-------- SUPPLIED RECORDS --------

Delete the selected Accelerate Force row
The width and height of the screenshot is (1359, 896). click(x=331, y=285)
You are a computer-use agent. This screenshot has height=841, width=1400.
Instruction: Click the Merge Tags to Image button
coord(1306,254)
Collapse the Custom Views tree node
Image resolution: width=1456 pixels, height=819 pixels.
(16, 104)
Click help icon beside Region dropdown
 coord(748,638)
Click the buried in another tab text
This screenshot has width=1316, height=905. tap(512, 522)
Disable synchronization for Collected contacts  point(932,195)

--------

ACTIVITY —
Your response should consist of the listing, reproduced exactly.

OUTPUT FOR THIS EXERCISE —
Delete the selected Accelerate Force row
The width and height of the screenshot is (1359, 896). click(x=331, y=285)
You are a computer-use agent. This screenshot has height=841, width=1400.
Instruction: Click the Merge Tags to Image button
coord(1306,254)
Collapse the Custom Views tree node
Image resolution: width=1456 pixels, height=819 pixels.
(16, 104)
Click help icon beside Region dropdown
 coord(748,638)
Click the buried in another tab text
This screenshot has width=1316, height=905. tap(512, 522)
Disable synchronization for Collected contacts  point(932,195)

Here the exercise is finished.